11. Аттестат выдается заявителю сроком на 3 года, с учетом неизменности условий функциональности системы, аппаратно-программного комплекса и информационных технологий, обеспечивающих обработку защищаемой информации, определяющие безопасность информации (состав и структура технических средств, условия размещения, используемое программное обеспечение, режимы обработки информации, средства и меры защиты).
12. В случае изменения условий и технологии обработки информации владельцы аттестованных ИС в течение пяти рабочих дней с момента таких изменений направляют в уполномоченный орган извещение с приложением описания произведенных изменений. В течение трех рабочих дней с момента получения извещения уполномоченный орган направляет в уполномоченную организацию извещение с приложением описания произведенных изменений.
13. Уполномоченная организация в течение десяти рабочих дней с момента получения извещения от уполномоченного органа проводит дополнительное обследование ИС. В случае выявления изменений, которые могут нарушить уровень защищенности ИС, уполномоченная организация направляет уведомление в уполномоченный орган о необходимости переаттестации ИС, при отсутствии таких изменений уполномоченная организация направляет уполномоченному органу соответствующее уведомление.
14. Уполномоченный орган в течение трех рабочих дней с момента получения уведомления от уполномоченной организации извещает владельцев ИС о необходимости (отсутствие необходимости) переаттестации ИС. Переаттестация ИС осуществляется в порядке, установленном настоящими Правилами для проведения аттестации.
15. При утере аттестата владелец аттестованной ИС в течение трех рабочих дней с момента утери направляет в уполномоченный орган уведомление о его утере с указанием причин. Уполномоченный орган в течение пяти рабочих дней с момента получения уведомления выдает дубликат аттестата.
Приложение 1
к Правилам проведения аттестации государственных
информационных систем и негосударственных
информационных систем, интегрируемых с
государственными информационными системами, на
соответствие их требованиям информационной
безопасности и принятым на территории
Республики Казахстан стандартам
Кому__________________________________
(наименование органа по аттестации)
ЗАЯВКА
на проведение аттестации государственной (негосударственной)
информационной системы
_____________________________________________________________________
_____________________________________________________________________
(наименование заявителя, Ф.И.О. заявителя)
просит провести аттестацию
_____________________________________________________________________
_____________________________________________________________________
(наименование информационной системы)
на соответствие требованиям по информационной безопасности и принятым
на территории Республики Казахстан стандартам.

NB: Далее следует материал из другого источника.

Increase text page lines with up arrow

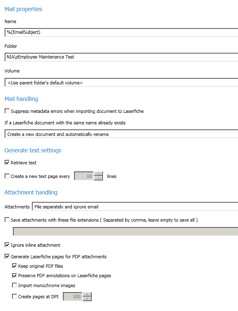98,174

1. Исходные данные по государственной (негосударственной)
информационной системе на ____ листах прилагаются.
2. Заявитель готов представить необходимые документы и создать
условия для проведения аттестации.
____________________________
(подпись, дата)
М.П.
Приложение 2
к Правилам проведения аттестации государственных
информационных систем и негосударственных
информационных систем, интегрируемых с
государственными информационными системами, на
соответствие их требованиям информационной
безопасности и принятым на территории
Республики Казахстан стандартам
ПЕРЕЧЕНЬ
нормативно-технических документов по информационной
безопасности
1. Политика информационной безопасности заявителя.
2. Правила паспортизации средств вычислительной техники и использования информационных ресурсов.
3. Инструкция о парольной защите.
4. Инструкция о порядке действий пользователей во внештатных (кризисных) ситуациях.
5. Инструкция пользователя по эксплуатации компьютерного оборудования и программного обеспечения.
6. Инструкция по организации антивирусной защиты.
7. Инструкция о резервном копировании информации.
8. Инструкция по закреплению функций и полномочий администратора сервера.
9. Правила доступа пользователей и администраторов в серверные помещения.
10. Правила регистрации пользователей в корпоративной информационной сети.
11. Памятка для работы системных администраторов.
12. Памятка пользователю средств вычислительной техники.
Приложение 3
к Правилам проведения аттестации государственных
информационных систем и негосударственных
информационных систем, интегрируемых с
государственными информационными системами, на
соответствие их требованиям информационной
безопасности и принятым на территории
Республики Казахстан стандартам
АТТЕСТАТ № ______
соответствия информационной системы требованиям информационной
безопасности и принятым на территории Республики Казахстан
стандартам
__________________________________________
(указывается полное наименование ИС)
Действителен до "___" ___________ 200_ г. № ___
1. Настоящим аттестатом удостоверяется, что:
___________________________________________________________________
(полное наименование ИС)
соответствует информационной безопасности и принятым на территории
Республики Казахстан стандартам.
Состав комплекса технических средств ИС (с указанием заводских
номеров, модели, изготовителя, номеров сертификатов), схема
размещения в помещениях, перечень используемых программных средств, а
также средств защиты ИС (с указанием изготовителя и номеров
сертификатов) прилагаются.
2. Аттестация ИС выполнена в соответствии с программой и
методиками аттестационных испытаний, утвержденными "__" ______ 200_г.
№ _____.
3. С учетом результатов аттестационных испытаний на ИС
разрешается обработка __________________________________ информации.
(служебная, конфиденциальная и т.п.)
4. При эксплуатации ИС запрещается:
____________________________________________________________________
(указываются ограничения, которые могут повлиять на эффективность мер
и средств защиты информации)
5. Контроль за эффективностью реализованных мер и средств
защиты возлагается на службу информационной безопасности.
6. Подробные результаты аттестационного обследования приведены
в акте аттестационного обследования (№ ____ "__________" 200_ г.) и
протоколах испытаний.
7. Аттестат выдан на три года, в течение которых должна быть
обеспечена неизменность условий функционирования ИС.
8. Перечень характеристик, об изменениях которых требуется
обязательно извещать уполномоченную организацию в области
информатизации:
8.1 ___________________________________
8.2 ___________________________________
Председатель (Ф.И.О.)
М.П.
"__" ________ 200_ г.